• [Pixel coordinate grounding data]
────────────────

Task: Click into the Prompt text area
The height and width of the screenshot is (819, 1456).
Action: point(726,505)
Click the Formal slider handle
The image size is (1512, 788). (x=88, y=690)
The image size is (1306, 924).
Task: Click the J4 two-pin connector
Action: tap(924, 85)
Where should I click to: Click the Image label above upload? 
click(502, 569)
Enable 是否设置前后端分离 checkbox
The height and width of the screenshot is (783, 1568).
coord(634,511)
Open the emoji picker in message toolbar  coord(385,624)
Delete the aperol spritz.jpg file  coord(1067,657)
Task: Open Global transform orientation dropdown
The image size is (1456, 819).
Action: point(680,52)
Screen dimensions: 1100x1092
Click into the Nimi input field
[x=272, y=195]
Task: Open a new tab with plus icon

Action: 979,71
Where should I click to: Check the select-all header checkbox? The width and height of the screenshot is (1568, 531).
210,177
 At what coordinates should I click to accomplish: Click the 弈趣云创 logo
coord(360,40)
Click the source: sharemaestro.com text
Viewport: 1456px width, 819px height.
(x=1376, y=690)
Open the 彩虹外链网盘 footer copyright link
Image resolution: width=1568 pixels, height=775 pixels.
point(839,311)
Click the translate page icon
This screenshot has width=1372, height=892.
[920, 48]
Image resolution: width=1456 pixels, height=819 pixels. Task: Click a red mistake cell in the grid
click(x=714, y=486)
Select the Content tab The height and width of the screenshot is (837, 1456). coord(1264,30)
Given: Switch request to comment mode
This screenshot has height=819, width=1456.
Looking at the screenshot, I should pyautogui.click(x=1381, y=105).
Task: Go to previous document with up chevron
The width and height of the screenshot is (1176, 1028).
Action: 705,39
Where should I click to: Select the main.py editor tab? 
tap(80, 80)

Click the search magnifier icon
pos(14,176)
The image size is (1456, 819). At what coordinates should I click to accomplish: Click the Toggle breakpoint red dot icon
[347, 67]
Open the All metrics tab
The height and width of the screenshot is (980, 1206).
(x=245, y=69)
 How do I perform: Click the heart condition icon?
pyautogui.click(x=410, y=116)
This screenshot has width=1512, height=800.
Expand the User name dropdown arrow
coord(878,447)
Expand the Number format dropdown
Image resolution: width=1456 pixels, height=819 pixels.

────────────────

• [WHAT YOU NEED TO DO] The lines in the entries above that carry the word "text" must be copied.

• [OUTPUT]
Task: Click into the Prompt text area
Click the source: sharemaestro.com text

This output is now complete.